Post Tweet API - users should be able to write a tweet and attach images or vides
Read timeline API - users should be able to generate a timeline of tweets
Favorite Tweet API - users should be able to favorite a tweet
Non-Functional:
1 million users
10 million write requests per month
1 billion read requests per month
Capacity estimation
1 million users
10 million write requests per month
1 billion read requests per month
there are roughly 2.5 million seconds in a month:
10 million / 2.5 million = 4 writes per second
1 billion / 2.5 million = 400 reads per second
Assume a user likes 10% of the tweets they see. and a user sees 1000 tweets per month. This means that there will be:
10 million likes per month
Likes are write requests so we will double the writes to month to 20 million which means there are now 8 writes per second on average
Tweets will be capped at 255 characters which is 255 bytes and the max attachment size will be 1MB
Total data we need to store is roughly 1MB per tweet * 10 million tweets per month = 10TB
API design
The system will have 3 API's
Tweet API - This takes a user's text input and attachment and stores it
Generate Timeline API - This API reads from a database a list of new tweets and displays them on the user's timeline.
Favorite API - This API increments a like counter on the tweet and stores a reference to the tweet in the user's database entry
Database design
Eventual consistency will be fine here are there is no time critical data in a social media site
I will choose a NoSQL database here because of the structure of the calls that need to be made and the lack of necessity for relational mapping
NoSQL also allows us to scale horizontally and we could use a managed service such as DynamoDB or Firebase Firestore
The NoSQL database will have two collections: Tweets and User's
Tweets will be contained in separate documents with the following fields: timestamp, text, attachments, favorites and userID
User's will have have documents containing fields such as tweets from user (maps or links to the tweet document), favorites (maps or links to tweets they have favorited)
High-level design
From the high level our client will make a request to the server
The client request will hit a load balancer which will use round robin to direct it to the appropriate server
Depending on the request type the server will call one of 3 API's: write tweet, read timeline, or favorite tweet
these three api's will perform their necessary actions in regards to the NoSQL database
For write tweet, it will create a new document in the tweets collection with the following fields: timestamp, text, attachments, favorites and userID. Attachments should be stored in the object store bucket and the reference to the attachment should be put in the attachment field in the document.
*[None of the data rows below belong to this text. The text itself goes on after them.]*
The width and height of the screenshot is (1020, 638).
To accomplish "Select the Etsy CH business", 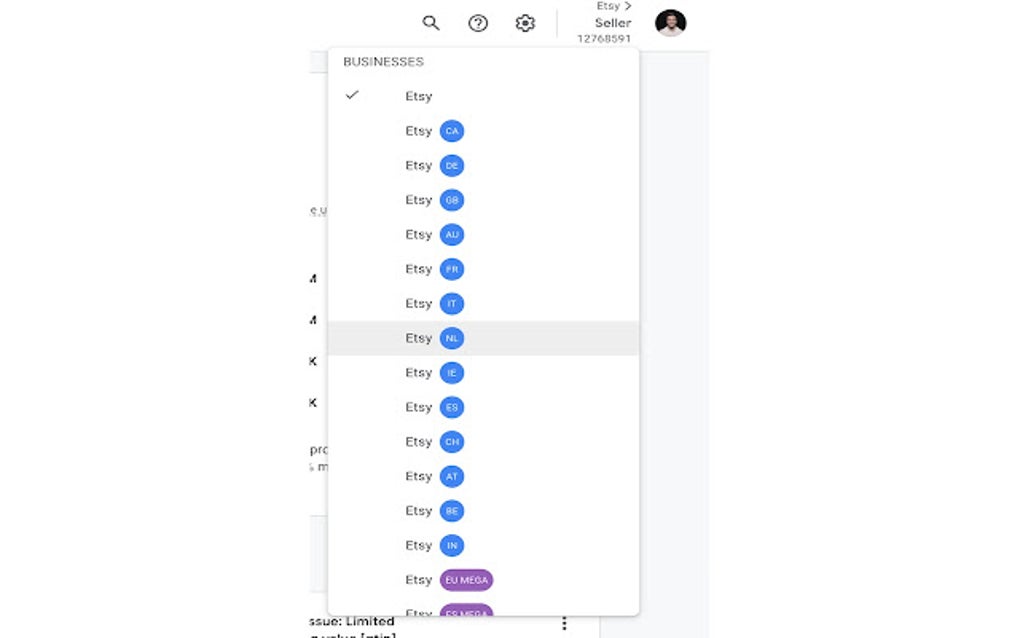I will (x=434, y=442).
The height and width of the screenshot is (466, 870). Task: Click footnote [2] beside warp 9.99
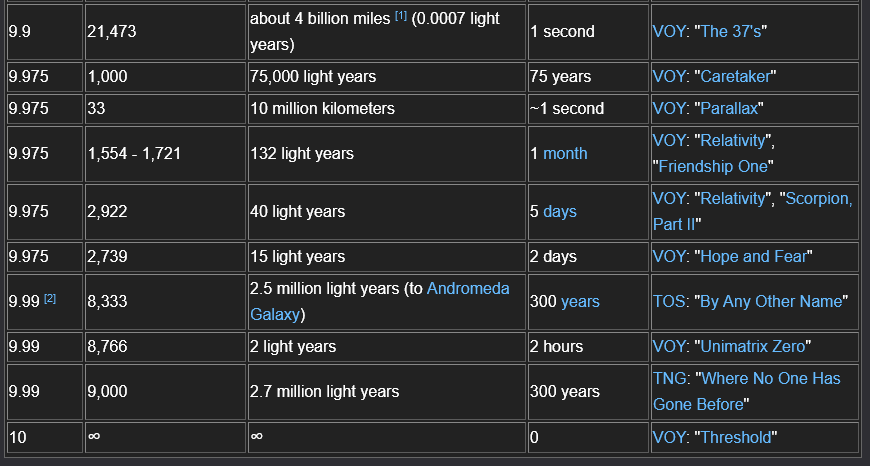50,298
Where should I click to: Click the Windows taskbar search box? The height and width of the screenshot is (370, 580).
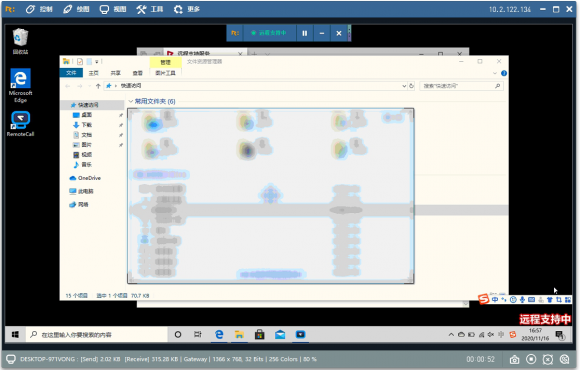click(x=97, y=335)
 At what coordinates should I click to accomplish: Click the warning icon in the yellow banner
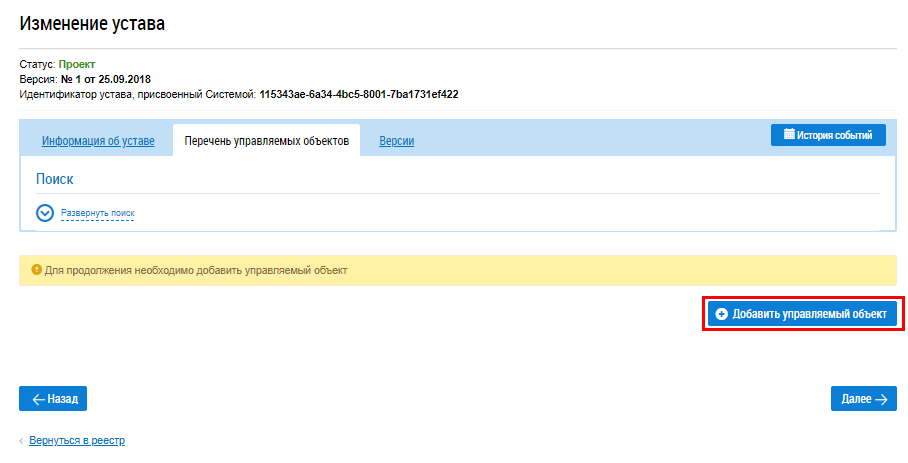coord(36,270)
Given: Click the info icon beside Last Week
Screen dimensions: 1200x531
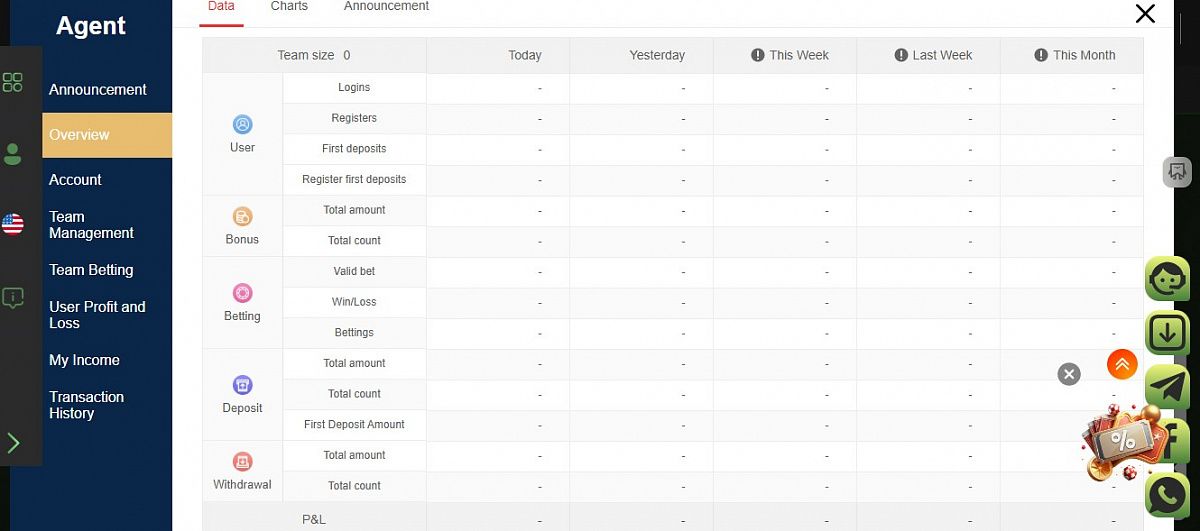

The read timeline api first hits a cache to see if a new enough version of the timeline lets say within one minute has already been read from the database and returns that
If the cache is stale, which means the newest tweet in the cache is greater than one minute old, we go to the database and grab all documents that are newer than the newest tweet in the cache. We replace the current cache with the list of tweets we just obtained and return this data to the user to populate their timeline.
The favorite tweet api finds the matching tweet document in the database and increments the number of likes counter. It then goes to the current user using their UID and adds a reference to that tweet to the user's "liked tweets" field in their document
Request flows
From the high level our client will make a request to the server
The client request will hit a load balancer which will use round robin to direct it to the appropriate server
Depending on the request type the server will call one of 3 API's: write tweet, read timeline, or favorite tweet
these three api's will perform their necessary actions in regards to the NoSQL database
For write tweet, it will create a new document in the tweets collection with the following fields: timestamp, text, attachments, favorites and userID
The read timeline api first hits a cache to see if a new enough version of the timeline lets say within one minute has already been read from the database and returns that
If the cache is stale, which means the newest tweet in the cache is greater than one minute old, we go to the database and grab all documents that are newer than the newest tweet in the cache. We replace the current cache with the list of tweets we just obtained and return this data to the user to populate their timeline
The favorite tweet api finds the matching tweet document in the database and increments the number of likes counter. It then goes to the current user using their UID and adds a reference to that tweet to the user's "liked tweets" field in their document
Detailed component design
Read timeline api - The cache should be AWS elasticache allowing for managed scaling of the cache
The client should read attachment references using a CDN like AWS Cloudfront allowing for faster loading of the attachments which could be images or videos in an Availability zone closer to them
The write api should store the attachments in an object store like AWS S3 and in the tweet document store a reference to that CDN reference to that object. For example if we are storing objects in S3 and using Cloudfront we will store the cloudfront link to that image in the tweet document
Trade offs/Tech choices
Using a NoSQL database here over a SQL database. We are using this because there is not a strict relational mapping between any of the actions the server needs to perform. Also as the number of writes grows scaling the SQL database vertically will become challenging and expensive. Using NoSQL from the beginning will allow us to horizontally scale into billions of users and write requests. Also eventual consistency is fine for a social media platform and we do not need ACID transactions to show people tweets or the number of likes as it will not affect the user experience.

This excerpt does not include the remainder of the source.